2.1 Build environment

  • JDK 17
  • Android Gradle Plugin 8.2.2 for Android modules
  • Kotlin 2.2.0

2.2 Runtime environment for Android

  • minSdk = 26
  • Required permissions:
    • android.permission.INTERNET
    • android.permission.RECORD_AUDIO for ASR microphone mode

3. Add dependencies

Add Rokid Maven to your project repository configuration:

  • https://maven.rokid.com/repository/maven-public/

Example settings.gradle(.kts):

kotlin
dependencyResolutionManagement {
    repositories {
        maven(url = "https://maven.rokid.com/repository/maven-public/")
        google()
        mavenCentral()
    }
}

For older Gradle versions, add the same repository to allprojects.repositories in the root build.gradle(.kts).

Required dependencies:

  • com.rokid.security.sdk:online-speech:0.1.0
  • com.rokid.security:glass3.open.sdk:2.1.6-E

App module example:

kotlin
dependencies {
    implementation("com.rokid.security.sdk:online-speech:0.1.1")
    implementation("com.rokid.security:glass3.open.sdk:2.1.6-E")
}

4. Initialize and call the SDK

4.1 Initialize

For private deployments, replace domain, asrPath, and ttsPath with the domain and paths provided by the private environment.
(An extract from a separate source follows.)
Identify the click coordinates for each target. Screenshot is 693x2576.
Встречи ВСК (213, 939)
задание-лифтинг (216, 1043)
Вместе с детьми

AK/SK, UID, and device ID should also come from the deployed environment.

kotlin
val cfg = OnlineSpeechSdkConfig(
    domain = "api-test.rokid.com",
    ak = "<AK>",
    sk = "<SK>",
    uid = "<UID>",
    deviceId = "<DEVICE_ID>",
    asrPath = "/ar/audio/api/ws/asr/streaming",
    ttsPath = "/ar/audio/api/ws/tts",
    trustAllCerts = true, // Enable for debugging only. Disable in production.
    staticHttpHeaders = mapOf(
        "appCredential" to "userInfo",
        "messageId" to "msg-${System.currentTimeMillis()}",
    ),
    staticMessageHeaders = mapOf(
        "appCredential" to "userInfo",
        "messageId" to "msg-${System.currentTimeMillis()}",
    ),
)
val sdk = OnlineSpeechSdk(cfg)
kotlin
val asr = sdk.createAsrClient()
    .attachAudioSource(OpenSdkAudioSource())

asr.connect()
asr.startAsrWithMic()
// ...
asr.stopAsrWithMic()

4.3 TTS

kotlin
val tts = sdk.createTtsClient()
    .attachStreamPlayer(AndroidPcmTtsStreamPlayer())

tts.connect()
tts.speak("Hello, welcome to the online speech SDK.")
tts.stop()

Playback states:

  • IDLE
  • BUFFERING
  • PLAYING
  • COMPLETED
  • STOPPED
  • FAILED

5. Lifecycle recommendations

  • Page onStart/onResume: call connect() when needed.
  • Page onStop/onDestroy: call close() to release the WebSocket.
  • App exit: call sdk.close().

6. FAQ

  • WebSocket timeout: check domain/asrPath/ttsPath and certificate policy first.
  • No ASR result: make sure asr.connect() is called before asr.startAsrWithMic().
  • No TTS audio: make sure tts.connect() is called, then check device volume and audio routing.